Regionprovider Region ID fetching optimisation #1202

Merged
merged 9 commits into from Jan 5, 2016

Projects

None yet

3 participants

@stevage
Contributor
stevage commented Dec 22, 2015

This PR includes two separate optimisations:

  1. Maintaining an index of pre-computed codes for fast matching
  2. Allowing the use of server-side JSON instead of fetching IDs from WFS. The WFS method is still available as a fallback.
stevage added some commits Dec 22, 2015
@stevage stevage Use precomputed JSON lists of feature IDs to speed up region mapping. faed327
@stevage stevage Refactor RegionProvider region ID fetching so WFS and JSON methods pl…
…ay nicely.
b423452
@stevage stevage added a commit to TerriaJS/nationalmap that referenced this pull request Dec 22, 2015
@stevage stevage Use pre-generated lists of region IDs, supported by TerriaJS/terriajs… f602eac
stevage and others added some commits Dec 22, 2015
@stevage stevage Include SA1 test file, with all 55,000 SA1s.
456fbca
@kring kring Merge remote-tracking branch 'origin/master' into regionprovider-fidList
0f96784
@RacingTadpole RacingTadpole commented on the diff Dec 23, 2015
test/Models/RegionProviderSpec.js
@@ -26,9 +25,8 @@ beforeEach(function() {
describe('RegionProvider', function() {
it('parses WFS xml correctly', function(done) {
- loadText('test/csv/mini_ced.xml').then(function(xml) {
- ced.loadRegionsFromXML(xml);
- expect(ced.regions.length).toEqual(6);
+ ced.loadRegionIDs().then(function(json) {
@RacingTadpole
RacingTadpole Dec 23, 2015 Member

This isn't really a comment on your commit, but on the existing code - can you set it up so the unit tests didn't go off to a server at all, eg. using a spy? (eg. see ArcGisMapServerCatalogItemSpec)

@RacingTadpole
RacingTadpole Dec 23, 2015 Member

btw @kring's doing some cool work on this right now using sinon.fakeServer.create(), to solve the problem of failing unit tests on IE9 (which cannot load data from the region mapping server without a proxy).

@stevage
stevage Dec 23, 2015 Contributor

Yeah, good idea.

@RacingTadpole RacingTadpole and 1 other commented on an outdated diff Dec 23, 2015
lib/Map/RegionProvider.js
@@ -116,6 +117,17 @@ var RegionProvider = function(regionType, properties) {
* @type {Object}
*/
this._idIndex = {};
+
+ /**
+ * The URL of a pre-generated JSON file containing just a long list of IDs for a given
+ * layer attribute, in the order of ascending feature IDs (fids). If defined, it will
+ * be used in preference to requesting those attributes from the WFS server.
+ * @type {String}
+ */
+ this.regionIdList = properties.regionIdList;
+
+
+
@RacingTadpole
RacingTadpole Dec 23, 2015 Member

I like the way Cesium uses jsdoc to specify which options are allowed, eg. https://github.com/TerriaJS/cesium/blob/master/Source/Core/CylinderGeometry.js#L53 - would it be worth doing this for properties here?

@stevage
stevage Dec 23, 2015 Contributor

OIC, documenting the properties as constructor parameters rather than on the individual statements that set them. I like it - but I think the style I followed is the one we mostly use. Thoughts, @kring ?
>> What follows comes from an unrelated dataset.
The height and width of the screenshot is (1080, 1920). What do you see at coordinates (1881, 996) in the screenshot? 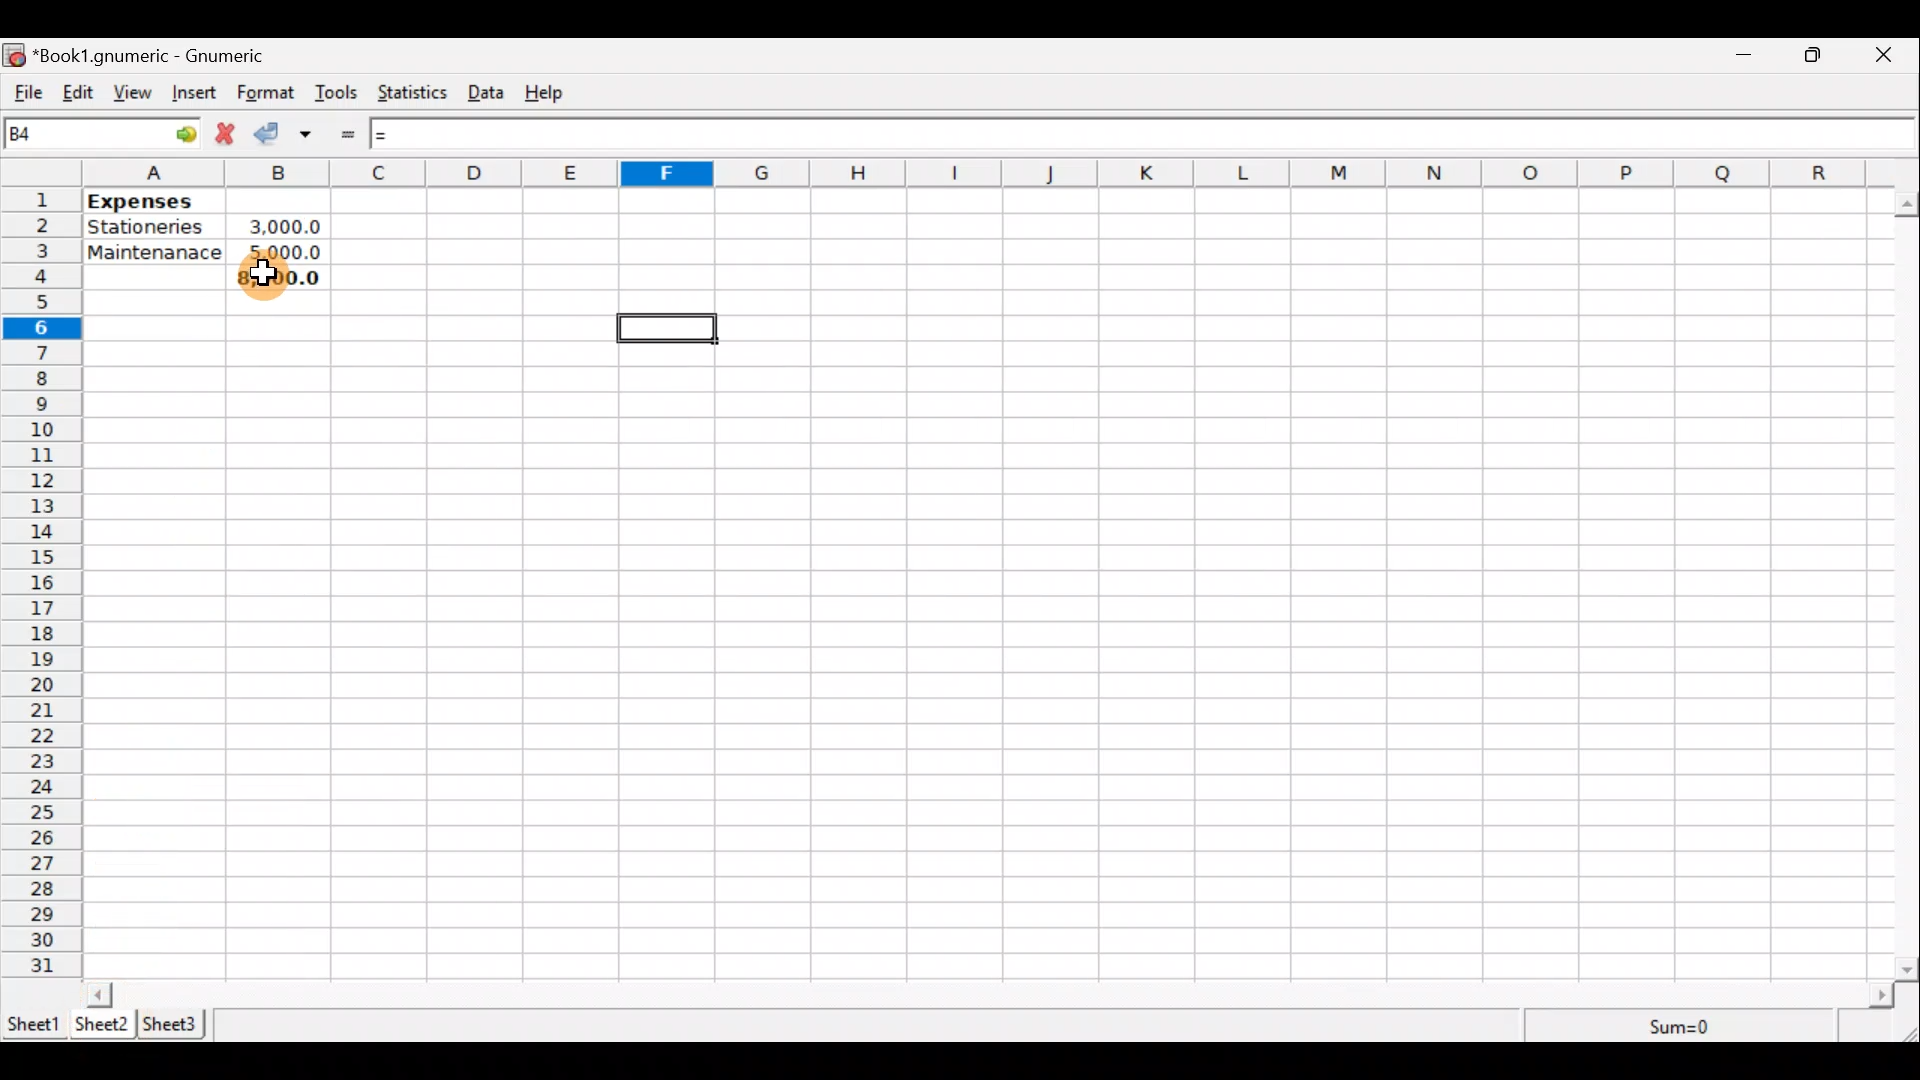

@RacingTadpole RacingTadpole and 1 other commented on an outdated diff Dec 23, 2015
lib/Map/RegionProvider.js
@@ -116,6 +117,17 @@ var RegionProvider = function(regionType, properties) {
* @type {Object}
*/
this._idIndex = {};
+
+ /**
+ * The URL of a pre-generated JSON file containing just a long list of IDs for a given
+ * layer attribute, in the order of ascending feature IDs (fids). If defined, it will
+ * be used in preference to requesting those attributes from the WFS server.
+ * @type {String}
+ */
+ this.regionIdList = properties.regionIdList;
@RacingTadpole
RacingTadpole Dec 23, 2015 Member

A nit-picky suggestion - it's potentially confusing to have something whose name ends in List actually be a URL (ie a String) - could you change this to this.regionIdListUrl or something similar?

@RacingTadpole
RacingTadpole Dec 23, 2015 Member

Actually on closer examination, am I right that this URL returns a json object eg.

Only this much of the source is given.